そんなふうに言われると、自分の考えよりも相手の意見のほうが正しい気がしていた。

たぶん、自分の考えを否定されることが何度かあって、「自分の意見って、あまり正しくないのかな」と思うようになっていたんだと思う。

だから何かを決めるときも、人の意見を優先して決めることが多かった。

自分ではこうしたいと思っていても、誰かに「それよりこっちのほうがいいんじゃない?」と言われると、

「そうなのかな」

と、そちらに気持ちが傾いてしまう。

でも、あるときから少し考え方が変わった。

人からもらう意見って、必ずしも「自分のための正しい答え」ではないんだな、と気づいた。

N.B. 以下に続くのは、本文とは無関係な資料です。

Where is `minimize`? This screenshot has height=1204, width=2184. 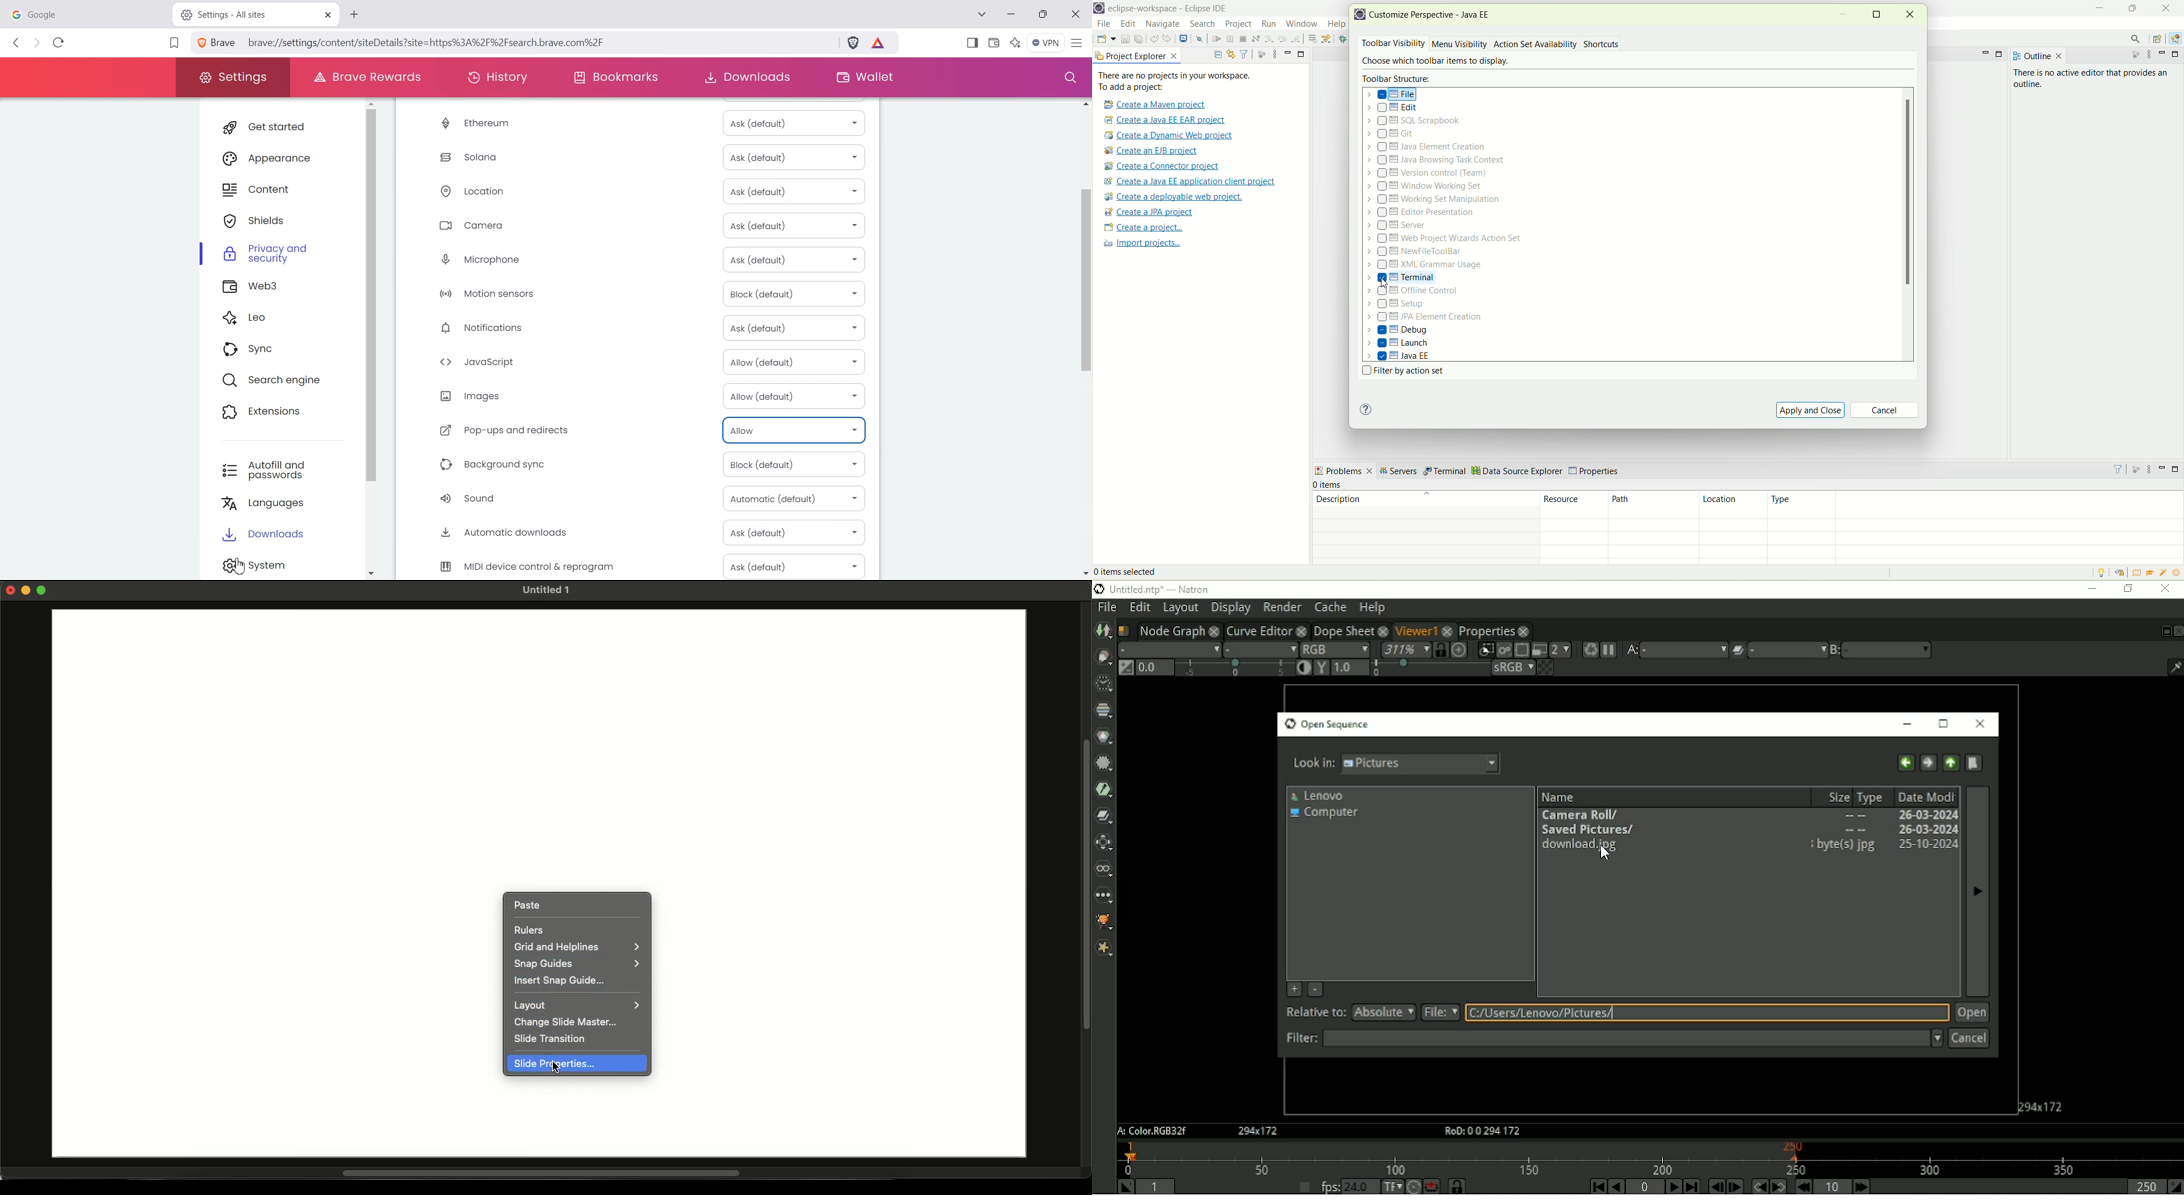
minimize is located at coordinates (2164, 55).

その人にとっては、その意見を言うことでメリットがあるのかもしれない。

自分を思い通りに動かしたいのかもしれない。

もちろん、本当に自分のことを考えて言ってくれている場合もある。

でも、どんなにもっともらしい意見でも、それを言っている人の立場や都合がまったく入っていないとは限らない。

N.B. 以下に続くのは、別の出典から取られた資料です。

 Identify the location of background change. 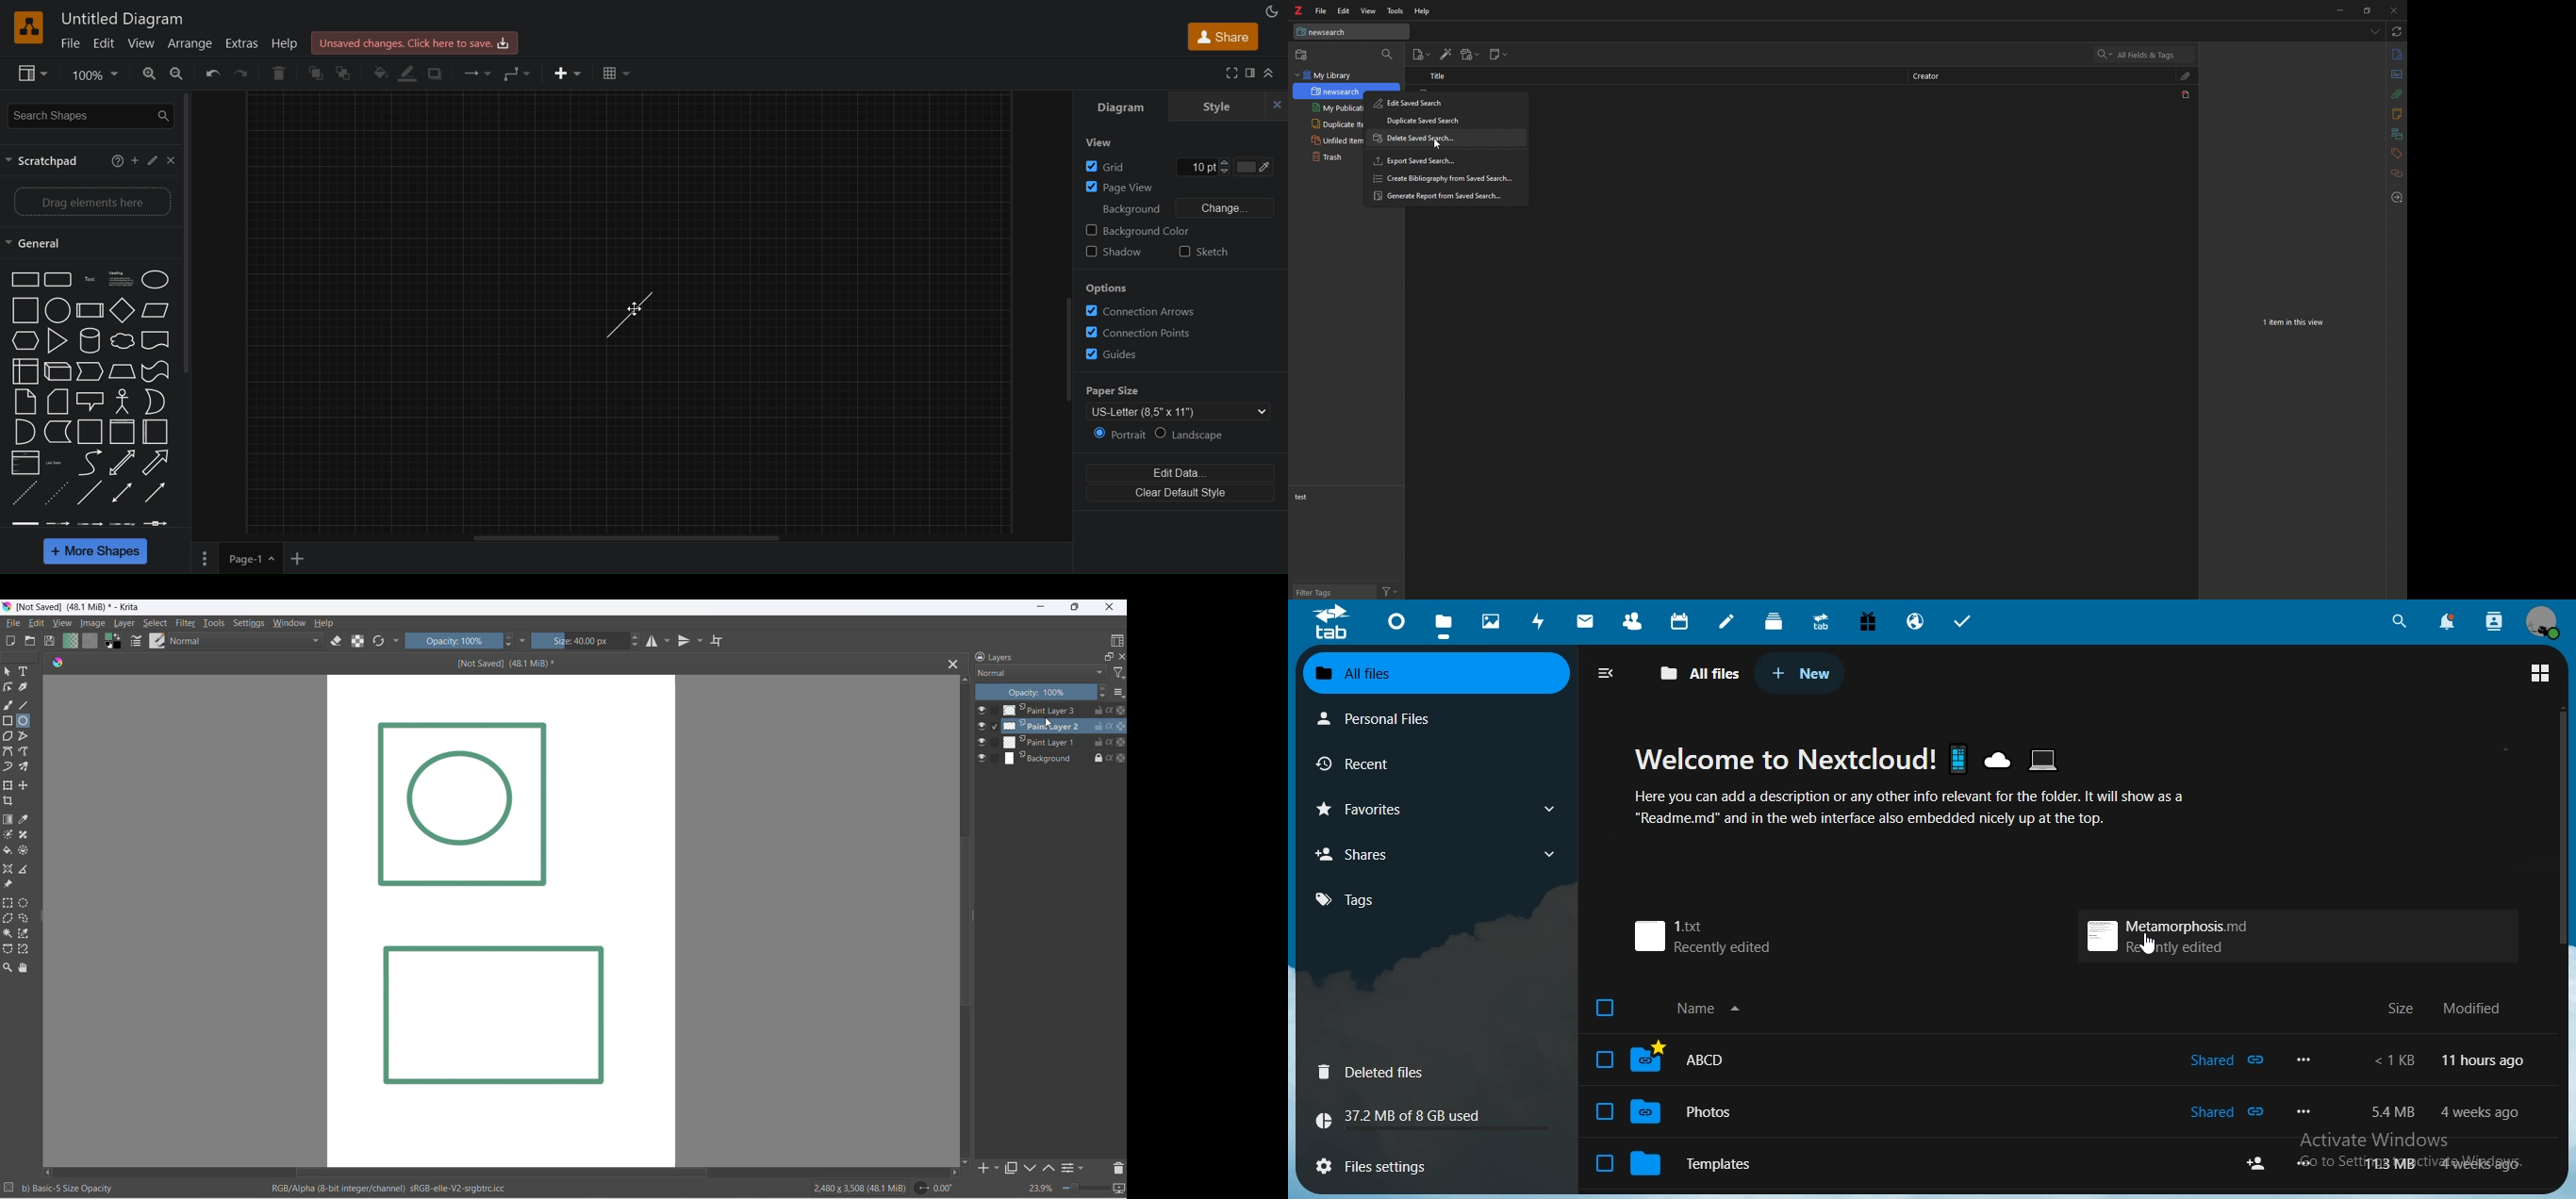
(1180, 207).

そう考えるようになってから、人の意見をそのまま「正解」として受け取らなくなった。

「そういう考え方もあるんだな」

くらいに、一度自分の中に置いて考えるようになった。

すると、自分がどうしたいのかも少しずつ分かるようになった。

昔は「周りの意見を聞くこと」が大切だと思っていたけど、今は「自分の気持ちを確認すること」のほうが大事だと思っている。

もちろん、今でも気になることはある。

特に、自分の仕事ぶりがマイナス評価されていないか、というのは気になる。

仕事は自分だけのことではないし、周りにも影響するので、そこはどうしても気になる。

でも、それ以外のことについては、以前ほど人の目を気にしなくなった。

もし昔の自分に会えるなら、

「人に相談しなくても、割と自分の気持ちや考えって正しいよ」

「自分がこうしたいと思ったなら、思う通りにやってみてもいいよ」

と言いたい。

もちろん、失敗することもある。

でも、失敗したらちゃんと謝ればいいし、次に活かせばいい。

離れる人がいてもいい。

自分の気持ちに賛同してくれない人と無理に分かり合おうとすると、ぶつかり合って前に進めなくなることもある。

どちらかが悪いわけではなく、ただ考え方が違うだけ。

そんなときは、お互いのために離れることも大切なんだと思う。

やってみたからこそ分かることもある。

そう考えると、失敗も含めて、どの経験もそれなりに身になる。

昔は、間違えないために周りの意見を気にしていた。

今は、多少間違えても、自分で経験してみたほうが分かることもあると思っている。

周りの意見を聞かなくなったわけではない。

ただ、「誰かがそう言ったから」という理由だけで、自分の気持ちを変えなくなった。